The Followup Samples. The followup samples were used to analyze outcomes obtained from the followup surveys administered at 6, 12, and 18 months after randomization. The two major categories of impact analyses which relied on these samples are those dealing with sample members' well being and functional ability and those dealing with case management services. The followup sample at 6 months includes the subset of the screen sample with both a complete baseline and a complete 6-month followup interview. In like manner, the sample at 12 months is composed of screen sample members who completed a baseline and a 12 month followup (but not necessarily a 6 month interview). The 18 month sample includes only those in the early cohort who completed a baseline and followup interviews at all three time periods.

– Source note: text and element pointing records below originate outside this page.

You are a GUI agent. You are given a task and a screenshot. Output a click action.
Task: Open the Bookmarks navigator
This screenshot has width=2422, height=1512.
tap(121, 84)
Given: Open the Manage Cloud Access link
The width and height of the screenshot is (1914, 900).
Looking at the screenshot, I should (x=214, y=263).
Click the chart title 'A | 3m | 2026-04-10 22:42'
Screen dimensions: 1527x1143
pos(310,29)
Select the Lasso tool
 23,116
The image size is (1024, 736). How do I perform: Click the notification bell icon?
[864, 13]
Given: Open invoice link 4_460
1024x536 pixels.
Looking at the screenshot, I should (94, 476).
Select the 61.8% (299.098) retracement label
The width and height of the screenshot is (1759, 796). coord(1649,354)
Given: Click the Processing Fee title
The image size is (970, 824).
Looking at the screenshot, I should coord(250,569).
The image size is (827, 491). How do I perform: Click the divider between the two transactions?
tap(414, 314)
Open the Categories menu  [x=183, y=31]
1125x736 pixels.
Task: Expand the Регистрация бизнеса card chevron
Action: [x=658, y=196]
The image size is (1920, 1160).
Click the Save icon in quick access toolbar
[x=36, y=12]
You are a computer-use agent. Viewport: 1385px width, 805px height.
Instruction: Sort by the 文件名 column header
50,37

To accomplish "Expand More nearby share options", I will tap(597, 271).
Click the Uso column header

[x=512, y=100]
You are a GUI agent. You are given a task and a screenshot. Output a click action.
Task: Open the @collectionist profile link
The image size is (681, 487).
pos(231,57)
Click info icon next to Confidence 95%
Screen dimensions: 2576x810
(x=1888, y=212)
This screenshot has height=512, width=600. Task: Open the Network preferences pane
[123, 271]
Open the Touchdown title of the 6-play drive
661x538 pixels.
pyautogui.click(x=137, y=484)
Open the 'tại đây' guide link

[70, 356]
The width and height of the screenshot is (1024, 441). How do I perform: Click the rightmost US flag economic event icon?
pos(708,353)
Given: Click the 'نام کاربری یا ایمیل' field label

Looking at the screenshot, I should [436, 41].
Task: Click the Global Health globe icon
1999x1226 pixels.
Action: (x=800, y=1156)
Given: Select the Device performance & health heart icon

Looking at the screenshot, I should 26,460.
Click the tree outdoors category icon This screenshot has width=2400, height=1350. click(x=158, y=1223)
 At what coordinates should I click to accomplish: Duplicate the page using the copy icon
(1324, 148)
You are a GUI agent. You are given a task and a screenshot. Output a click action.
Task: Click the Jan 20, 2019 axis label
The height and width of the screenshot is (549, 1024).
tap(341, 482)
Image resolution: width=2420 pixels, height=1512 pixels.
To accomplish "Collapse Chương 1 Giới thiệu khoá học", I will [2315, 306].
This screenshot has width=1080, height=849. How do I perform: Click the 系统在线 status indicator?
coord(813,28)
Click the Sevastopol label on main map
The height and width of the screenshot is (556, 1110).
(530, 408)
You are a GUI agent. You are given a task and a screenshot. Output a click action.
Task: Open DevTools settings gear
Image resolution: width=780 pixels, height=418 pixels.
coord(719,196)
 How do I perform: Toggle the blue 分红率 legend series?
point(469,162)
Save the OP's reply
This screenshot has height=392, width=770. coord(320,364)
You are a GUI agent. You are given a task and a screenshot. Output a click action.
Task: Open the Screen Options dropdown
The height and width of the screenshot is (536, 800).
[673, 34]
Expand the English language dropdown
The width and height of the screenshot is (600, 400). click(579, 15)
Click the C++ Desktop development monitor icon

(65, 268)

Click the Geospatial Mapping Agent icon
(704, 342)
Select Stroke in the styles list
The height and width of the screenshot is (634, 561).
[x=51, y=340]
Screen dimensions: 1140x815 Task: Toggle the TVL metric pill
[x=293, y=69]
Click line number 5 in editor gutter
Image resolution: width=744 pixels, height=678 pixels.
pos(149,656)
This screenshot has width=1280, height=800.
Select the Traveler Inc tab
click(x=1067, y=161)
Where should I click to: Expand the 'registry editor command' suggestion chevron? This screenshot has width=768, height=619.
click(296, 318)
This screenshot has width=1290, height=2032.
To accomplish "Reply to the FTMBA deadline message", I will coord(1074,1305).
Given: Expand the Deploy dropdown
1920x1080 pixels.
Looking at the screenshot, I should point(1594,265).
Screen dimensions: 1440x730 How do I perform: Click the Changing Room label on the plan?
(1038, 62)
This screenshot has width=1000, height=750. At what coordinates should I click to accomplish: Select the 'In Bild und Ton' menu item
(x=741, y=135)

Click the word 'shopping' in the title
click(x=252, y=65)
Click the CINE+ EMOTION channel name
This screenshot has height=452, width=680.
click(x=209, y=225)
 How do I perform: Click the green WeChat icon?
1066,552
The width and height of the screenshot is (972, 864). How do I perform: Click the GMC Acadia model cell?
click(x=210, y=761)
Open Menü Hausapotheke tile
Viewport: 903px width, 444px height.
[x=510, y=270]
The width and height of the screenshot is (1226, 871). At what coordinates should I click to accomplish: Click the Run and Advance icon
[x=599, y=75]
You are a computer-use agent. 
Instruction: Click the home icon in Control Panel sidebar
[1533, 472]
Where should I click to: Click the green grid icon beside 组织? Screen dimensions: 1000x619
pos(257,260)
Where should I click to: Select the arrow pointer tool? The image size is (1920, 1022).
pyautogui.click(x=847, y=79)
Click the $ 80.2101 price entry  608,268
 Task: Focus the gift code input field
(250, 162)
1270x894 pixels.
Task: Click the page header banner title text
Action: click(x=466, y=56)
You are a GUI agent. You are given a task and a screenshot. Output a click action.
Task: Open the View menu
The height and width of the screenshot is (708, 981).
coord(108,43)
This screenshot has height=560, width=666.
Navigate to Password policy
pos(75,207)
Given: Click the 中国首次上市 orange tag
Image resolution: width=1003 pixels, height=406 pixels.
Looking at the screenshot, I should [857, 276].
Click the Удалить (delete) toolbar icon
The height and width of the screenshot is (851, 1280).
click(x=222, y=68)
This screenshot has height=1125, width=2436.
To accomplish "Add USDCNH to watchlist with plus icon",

The In-Community Samples. Estimation of channeling impacts on receipt of formal and informal care required data on these outcome variables from the followup surveys. The interview data on receipt of such services pertained to the reference week--the week 6, 12, or 18 months after randomization, for sample members residing in the community during this reference week. Thus, for those who were in a hospital, in a nursing home, or deceased at this time (but alive at some time during the 6 month period), use during weeks when they were in the community is unknown.9 (Of course, sample members who had died prior to the start of the period spent no time in the community and therefore are excluded from the relevant set of observations.) Therefore, the 6, 12, and 18 month in-community samples were composed of those sample members who completed the relevant interview and were living in the community during the reference week.
Before proceeding to the examination of response rates, there are two points that should be noted. First, each of the analysis samples described above are used to examine channeling impacts on many outcome measures falling under the general area for which the samples were defined. Clearly, we cannot examine all of these estimates for evidence of attrition, so we have identified the key outcome measures within each substantive area and confined our analysis of attrition bias to these variables. The variables are listed in Chapter IV.
|FIGURE II.1: Flowchart of Inclusion In and Attrition From Analysis Samples|
The other point to be made is that an observation can be omitted from the analysis of impacts on a given outcome measure due to item nonresponse on that variable, even if the sample member is in the appropriate analysis sample. In general, there are relatively few such cases of missing data on individual outcome variables when the observation is in the appropriate analysis sample, and, of course, which observations are missing depends on the specific variable examined. Thus, the possible effect of item nonresponse on impact estimates is ignored in this report.